Lucy was born Lucille Frances Ryan in Mount Albert, Auckland, to Julie, a teacher, and Frank Ryan, a banker and the city's mayor. She was awarded an Order of Merit in the New Zealand Queen's Birthday Honor List in June 2004. Lucy, whose role as Xena in "Xena: Warrior Princess" made her a cult television star, has been involved with the Starship Foundation and has held a role on its board of trustees. She was awarded the Order of Merit for services to entertainment and the community.
In 1995, Lucy landed the role of "Xena: Warrior Princess" in the show, Hercules: The Legendary Journeys (1995), in a three-story arc, that led to her own spin-off show, Xena: Warrior Princess (1995), for six seasons.

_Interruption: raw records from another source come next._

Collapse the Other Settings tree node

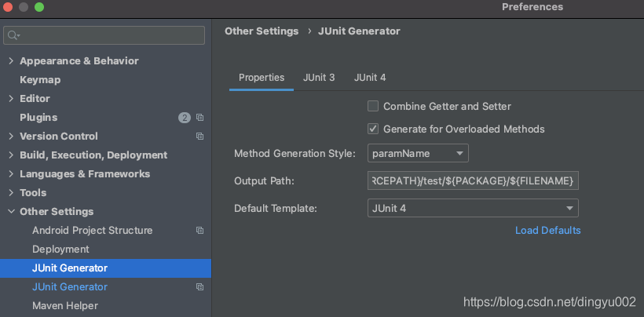pos(11,212)

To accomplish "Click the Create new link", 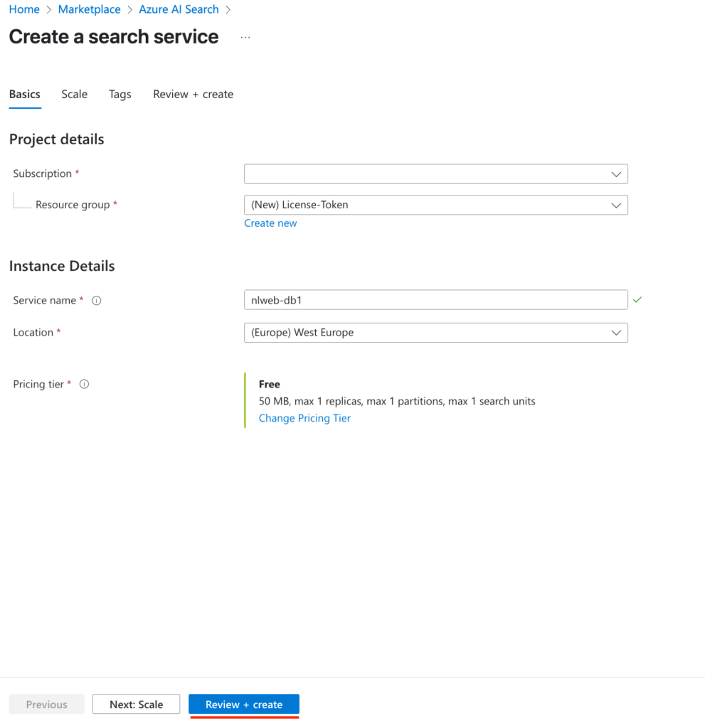I will point(270,223).
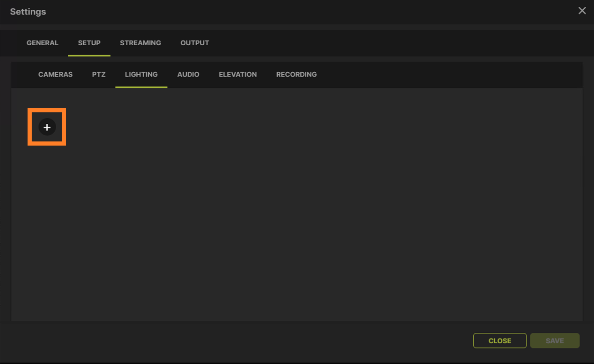Open the GENERAL settings tab

(43, 43)
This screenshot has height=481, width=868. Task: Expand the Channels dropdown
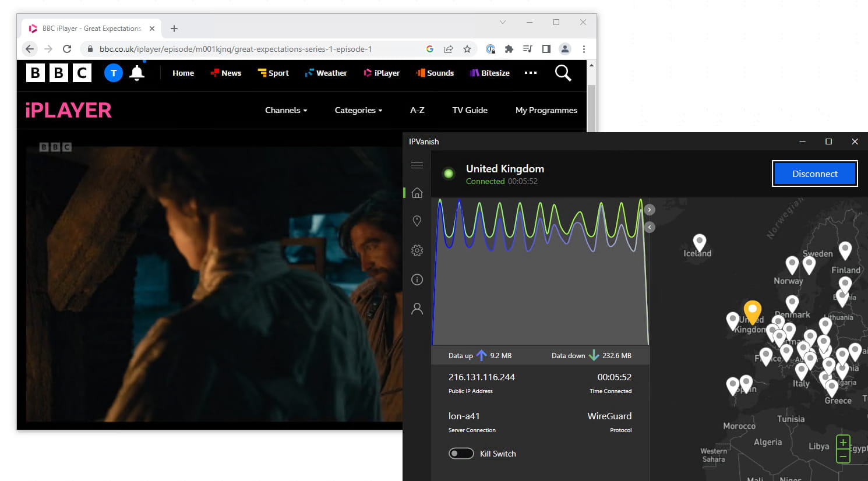[x=285, y=110]
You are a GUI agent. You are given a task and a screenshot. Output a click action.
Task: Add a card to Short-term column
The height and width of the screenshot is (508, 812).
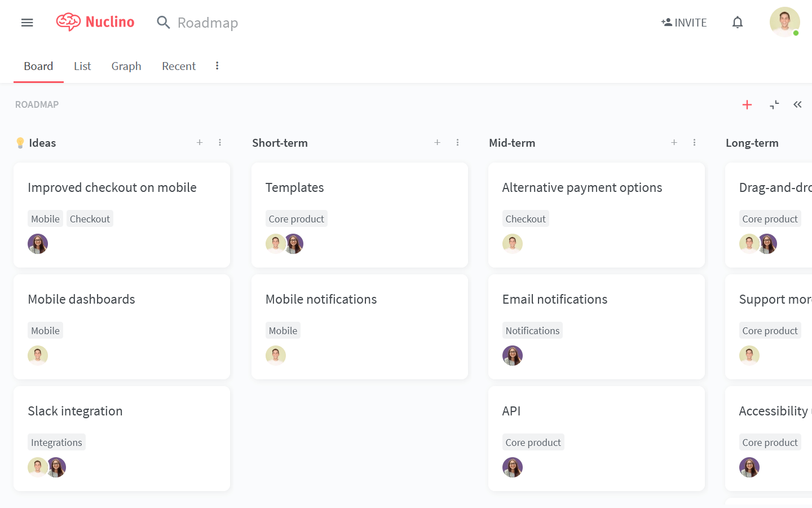(x=437, y=143)
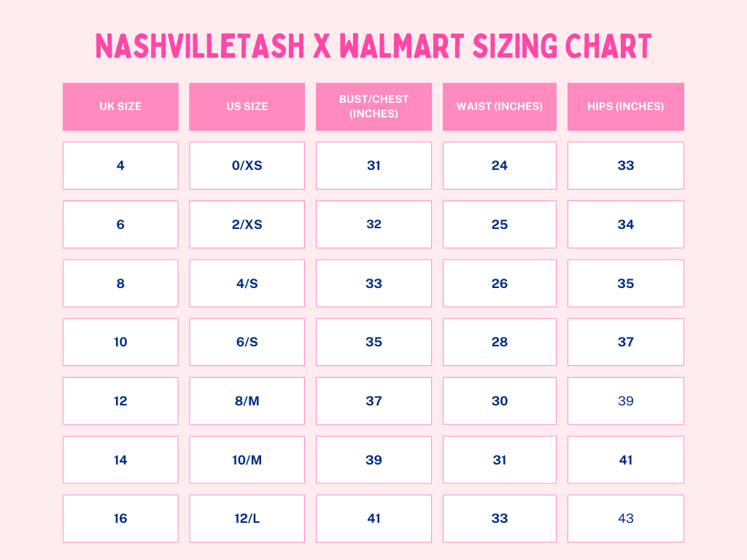The width and height of the screenshot is (747, 560).
Task: Select the US SIZE column header
Action: pyautogui.click(x=247, y=106)
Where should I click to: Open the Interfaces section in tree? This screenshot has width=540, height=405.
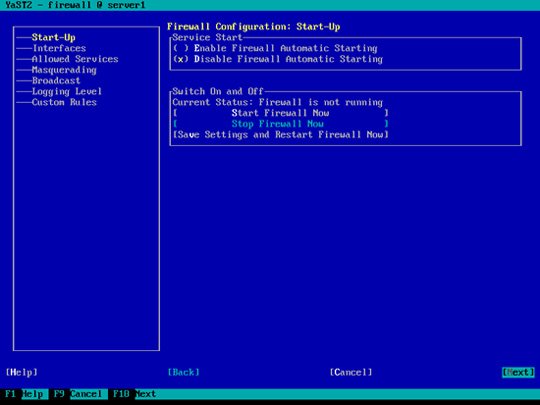(x=59, y=48)
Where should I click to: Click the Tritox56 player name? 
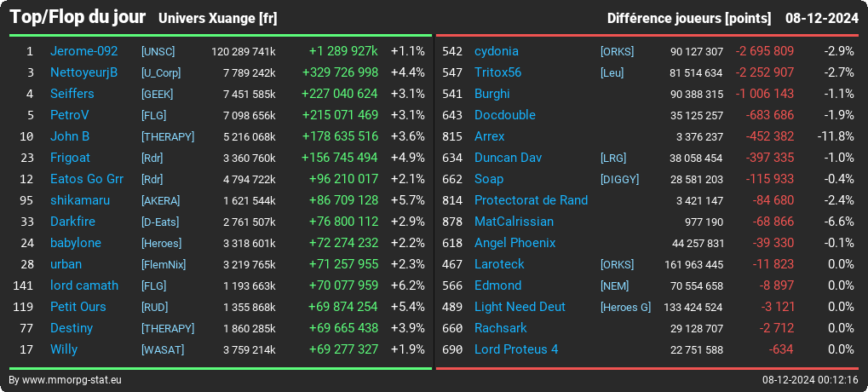[497, 72]
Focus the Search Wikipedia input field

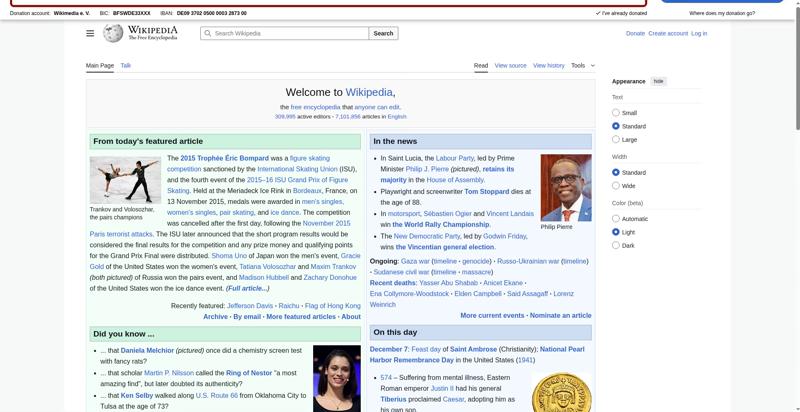point(290,33)
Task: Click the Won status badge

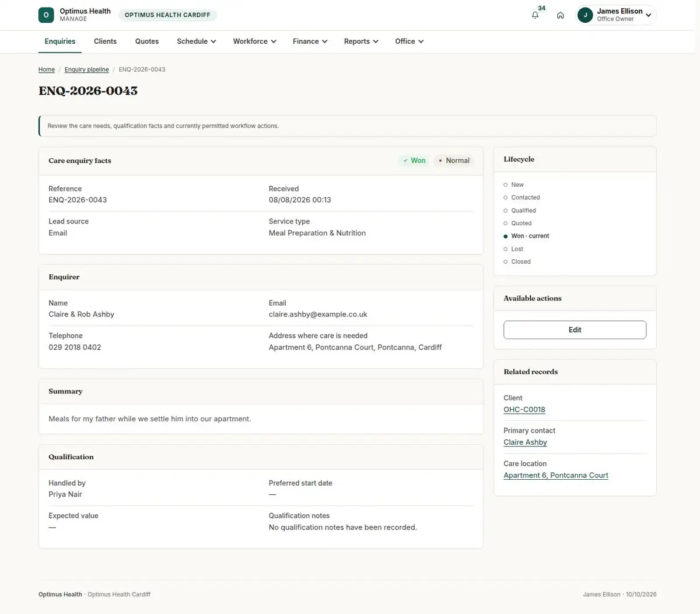Action: click(x=414, y=161)
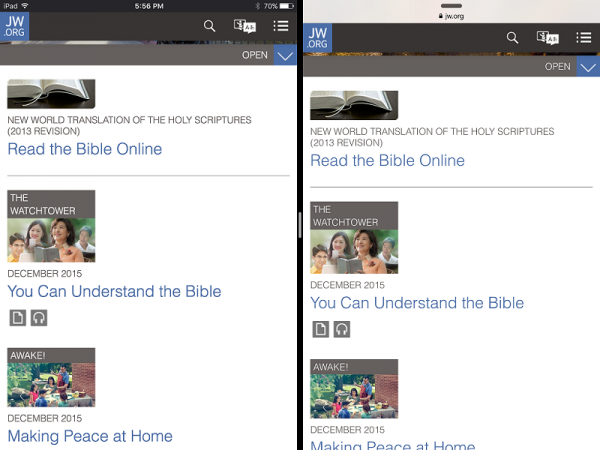
Task: Tap the Watchtower audio headphones icon in left pane
Action: 39,318
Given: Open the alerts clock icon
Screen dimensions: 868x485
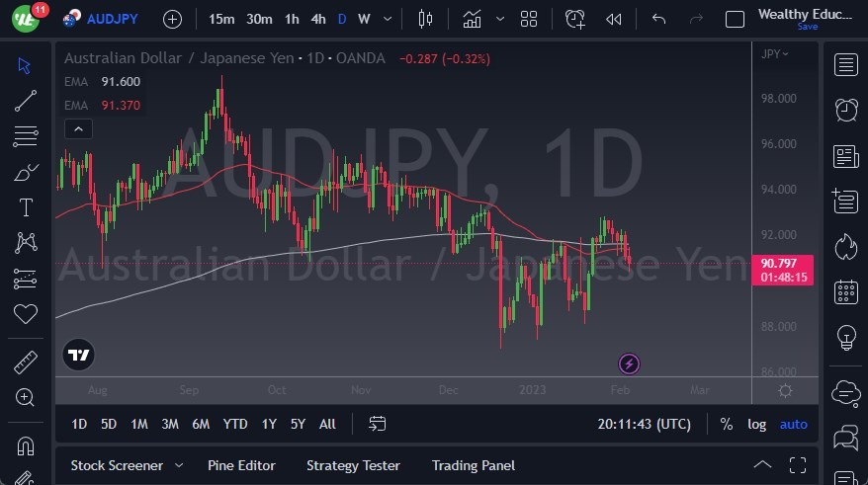Looking at the screenshot, I should pyautogui.click(x=845, y=111).
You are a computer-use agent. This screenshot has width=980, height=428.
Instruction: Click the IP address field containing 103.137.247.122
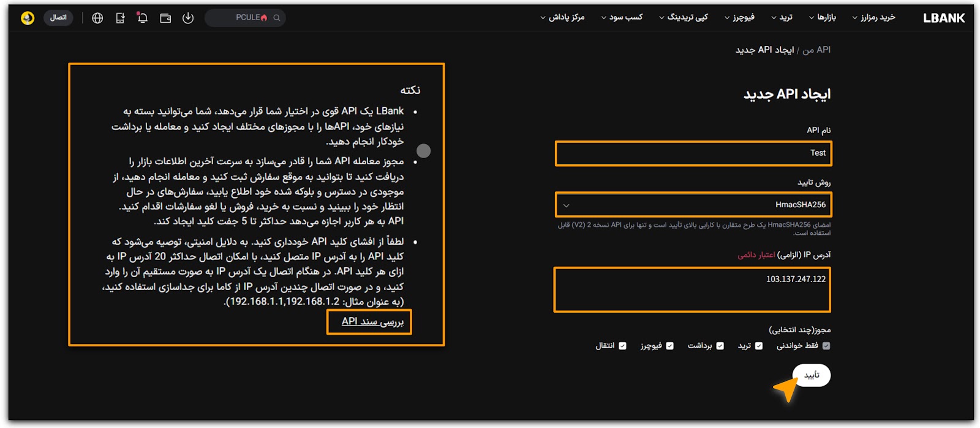point(692,289)
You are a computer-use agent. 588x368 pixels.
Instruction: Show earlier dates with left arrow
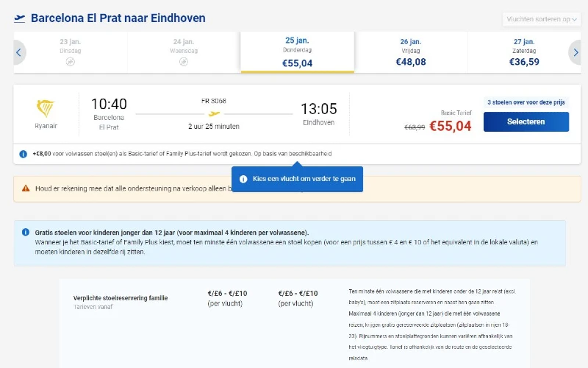pyautogui.click(x=19, y=52)
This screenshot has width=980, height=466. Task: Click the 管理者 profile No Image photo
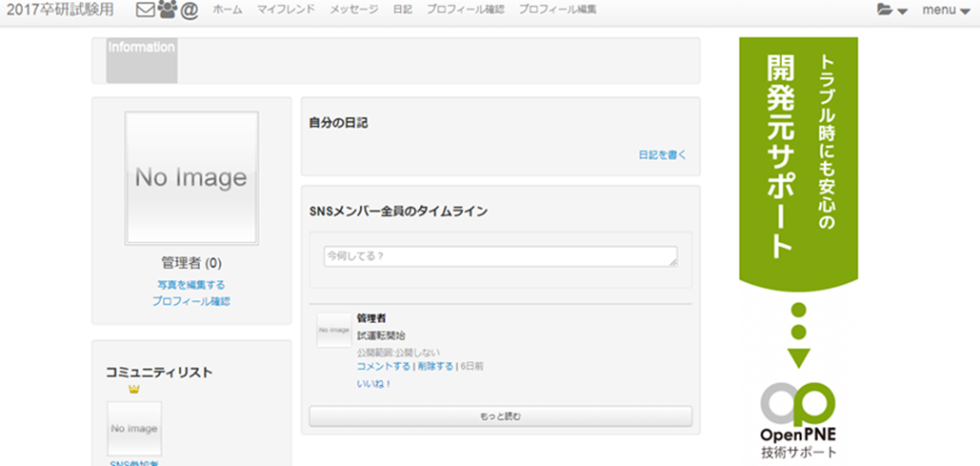[191, 178]
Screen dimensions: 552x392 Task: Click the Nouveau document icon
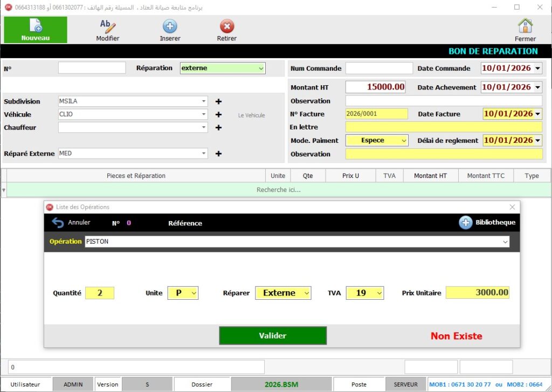pos(36,25)
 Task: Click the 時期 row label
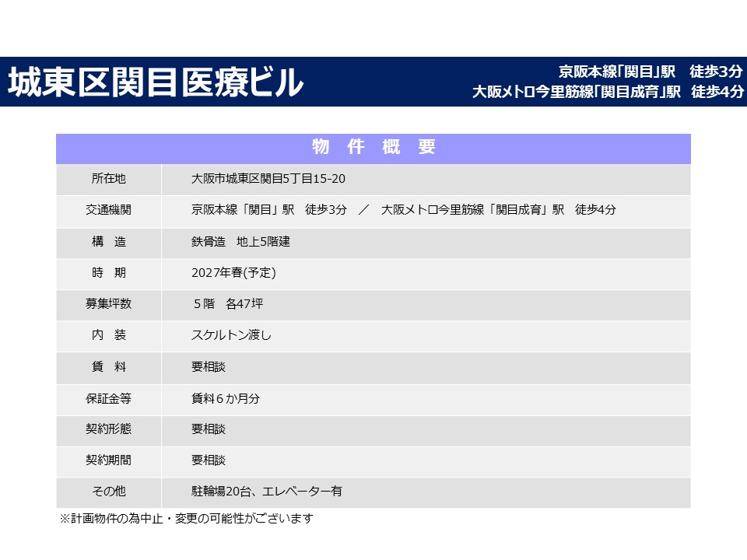(x=108, y=273)
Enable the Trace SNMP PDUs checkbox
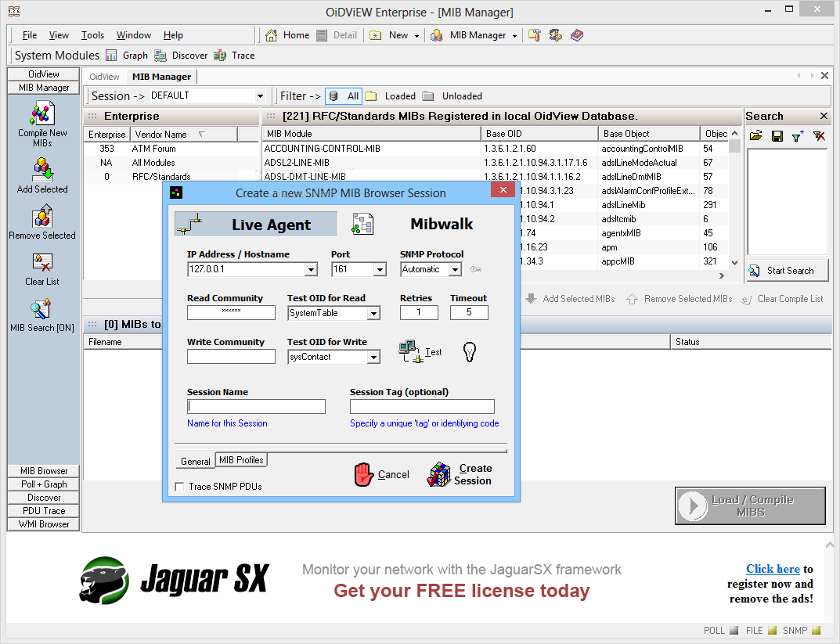Viewport: 840px width, 644px height. click(179, 486)
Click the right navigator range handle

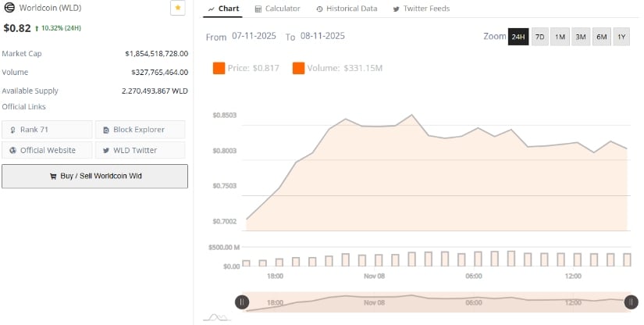point(631,302)
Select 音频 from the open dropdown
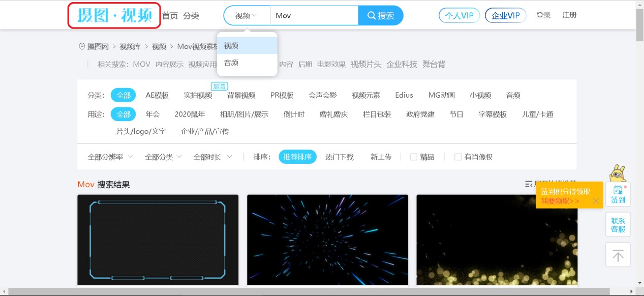Viewport: 644px width, 296px height. (x=231, y=63)
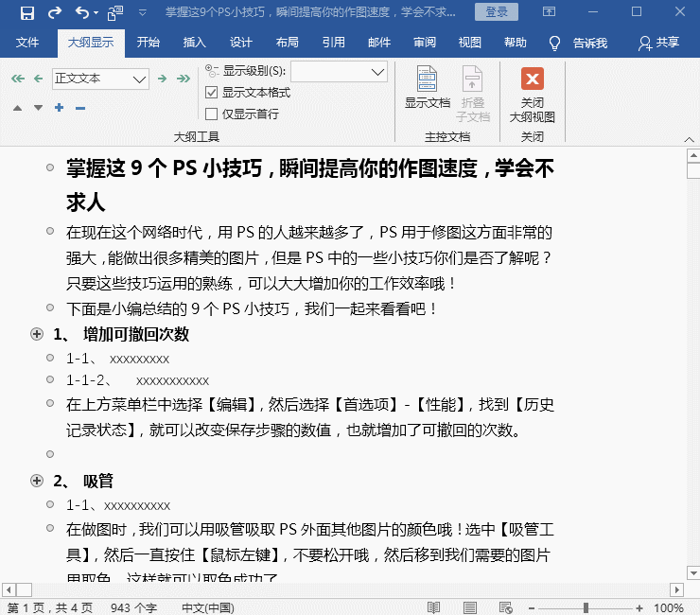Move outline item up with the up triangle
Screen dimensions: 700x615
click(x=17, y=108)
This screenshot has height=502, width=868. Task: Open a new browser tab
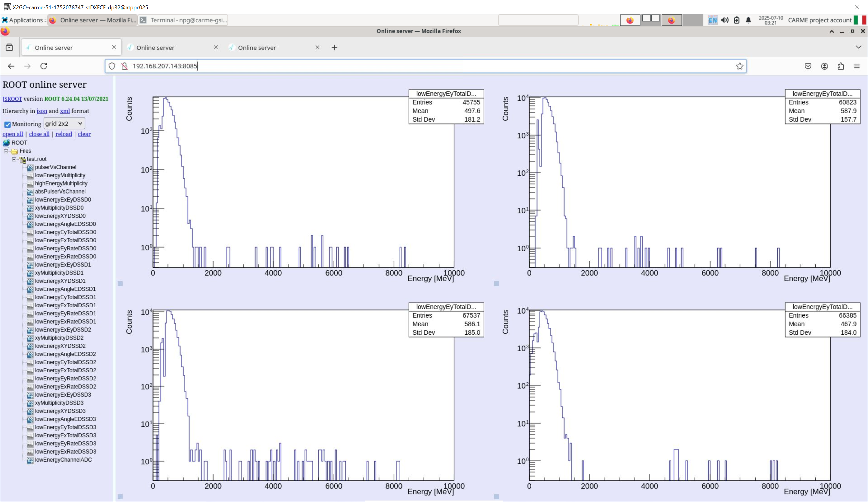coord(334,48)
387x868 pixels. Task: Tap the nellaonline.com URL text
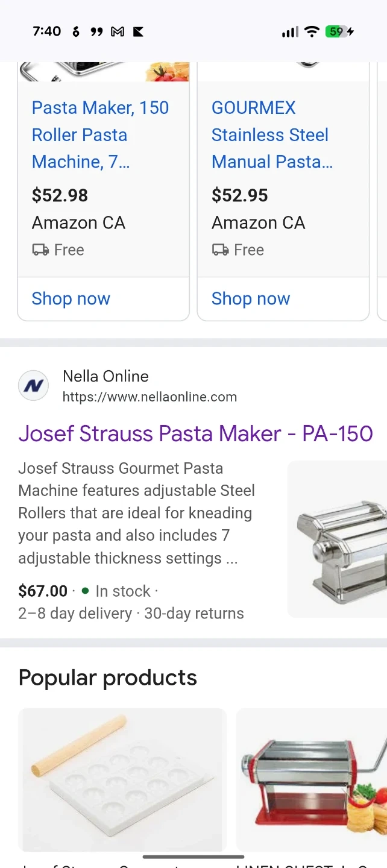pos(149,397)
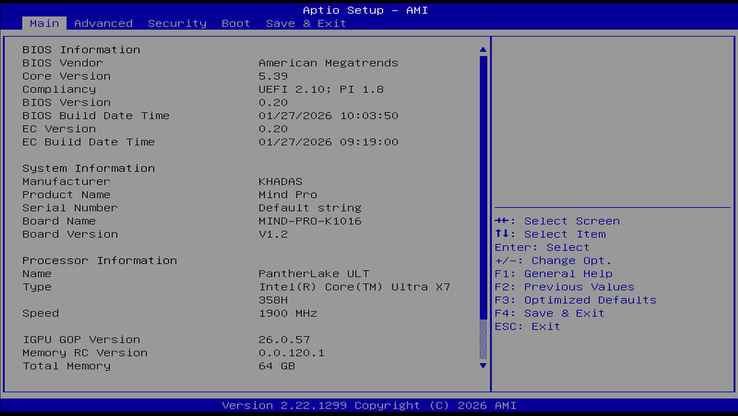Switch to the Advanced tab
This screenshot has height=416, width=738.
click(x=103, y=23)
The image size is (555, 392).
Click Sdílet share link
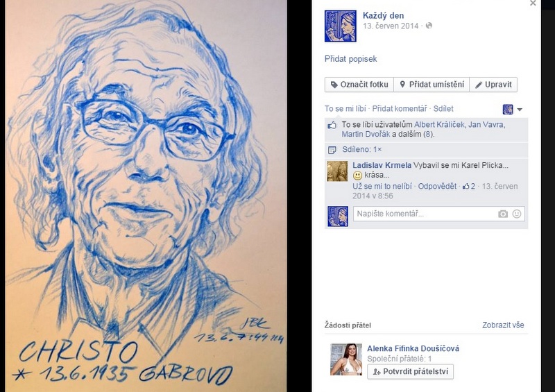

Whilst she has been primarily known for her role on "Xena: Warrior Princess," Lucy has also appeared in the classic TV series, Battlestar Galactica (2004), in the semi-regular role of "D'anna Biers," among her other many and varied roles, including the hit Adam Sandler movie, Bedtime Stories (2008). Lucy was also in several made-for-TV movies including: Locusts (2005) and Vampire Bats (2005). She also lent her voice to the straight-to-video movies: Justice League: The New Frontier (2008) and Dragonlance: Dragons of Autumn Twilight (2008). During 2011, Lucy appeared in the "No Ordinary Family" as the mysterious "Mrs. X" and also appeared in the prequel to Spartacus (2010), Spartacus: Gods of the Arena (2011) and "Spartacus Vengeance" as "Lucretia."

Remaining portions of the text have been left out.